Complexity of tools and APIs is nearly a ubiquitous challenge, with 94% of respondents this year reporting it is the singular most frustrating challenge they face with multicloud. But complexity from heterogeneity appears elsewhere, with more than half (52%) of respondents citing complexity of tooling as a barrier to automation of app delivery and security. Considering we track deployment of 30 distinct application services from network security to CDNs to VDI to SSL VPNs, each one of those has an average deployment rate of 93%. This means 93% of all respondents have deployed each of those 30 app services.
They don’t all interoperate; in fact, many are in completely different domains with different approaches to operations and management. That’s the reality of hybrid. It was always there, under the shiny application exterior, waiting to be exposed by digital transformation.

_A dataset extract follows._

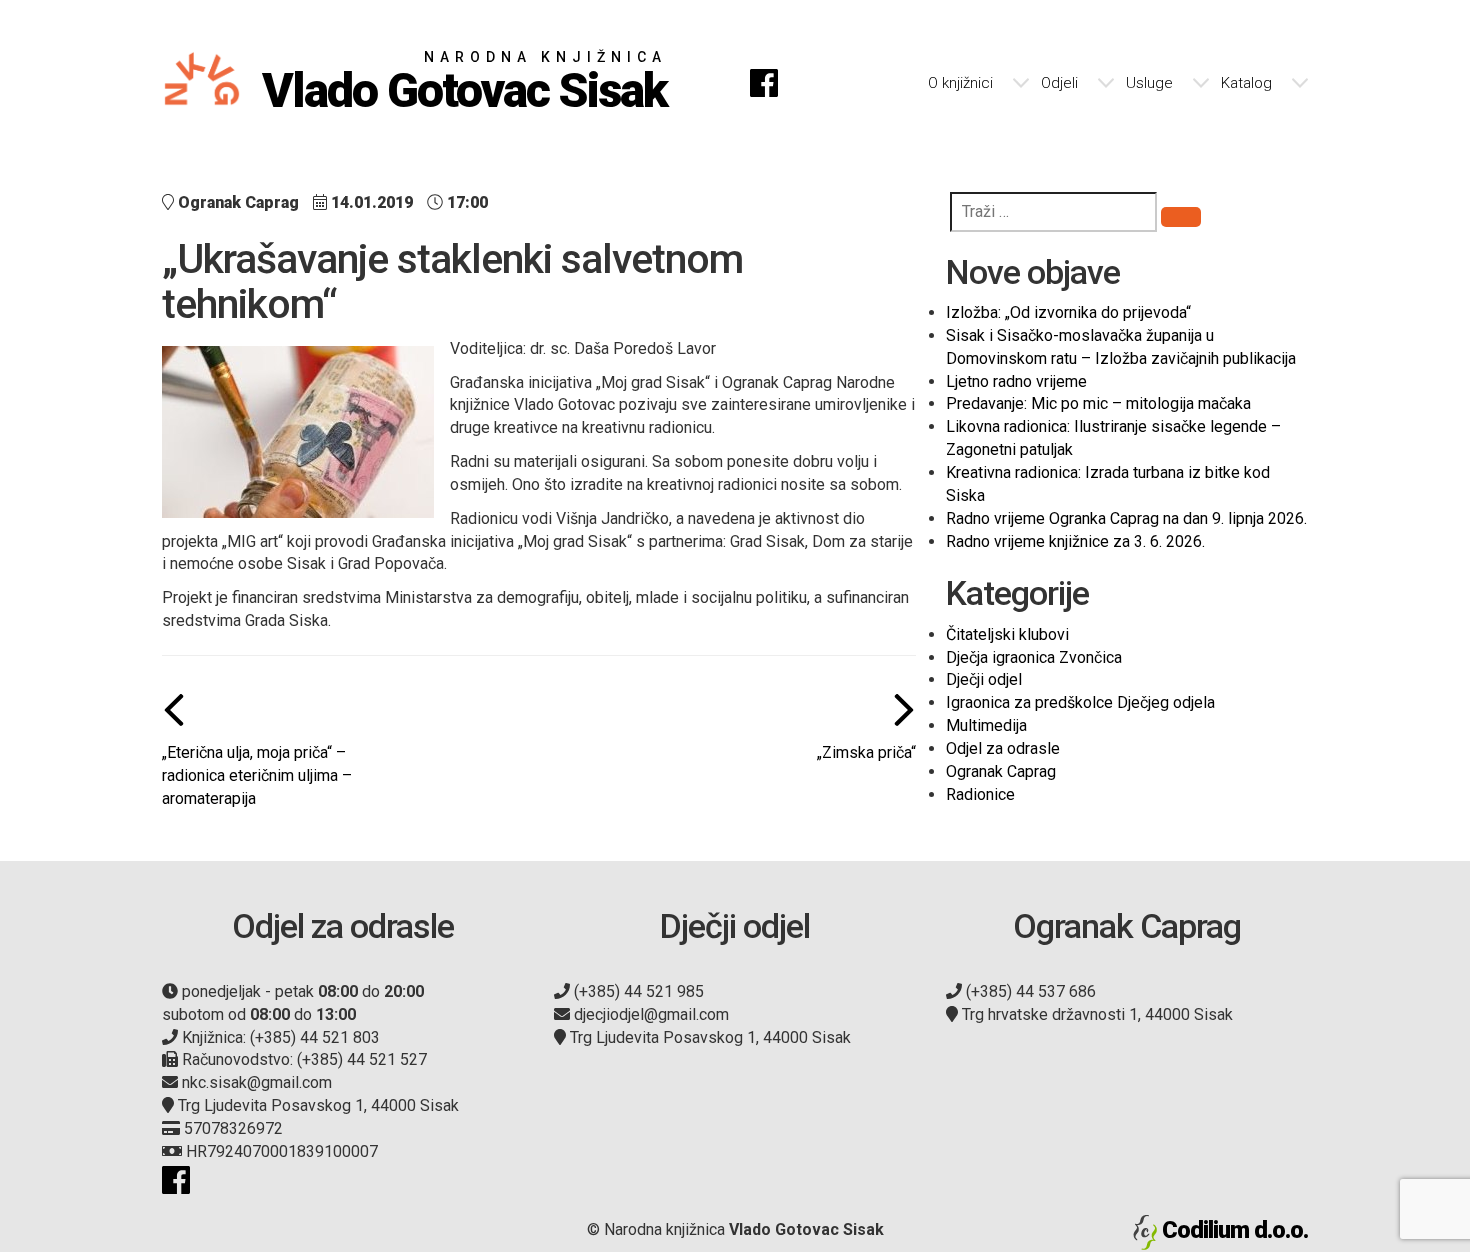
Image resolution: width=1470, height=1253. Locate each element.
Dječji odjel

There is no escaping hybrid, unless you go “all in” on one public cloud that can provide every service necessary to operate, deliver, and secure applications. We don’t see that taking off as a trend. Only 2% of organisations are “all in” and of those, only 34% have tied their fortunes to a single cloud provider. Those in an all-in-one-public-cloud basket are outliers.
Organisations are distributed, multicloud, hybrid estates.

This means traditional solutions must also become distributed, multicloud, hybrid services that can truly deliver, secure, and optimise every app and API, everywhere.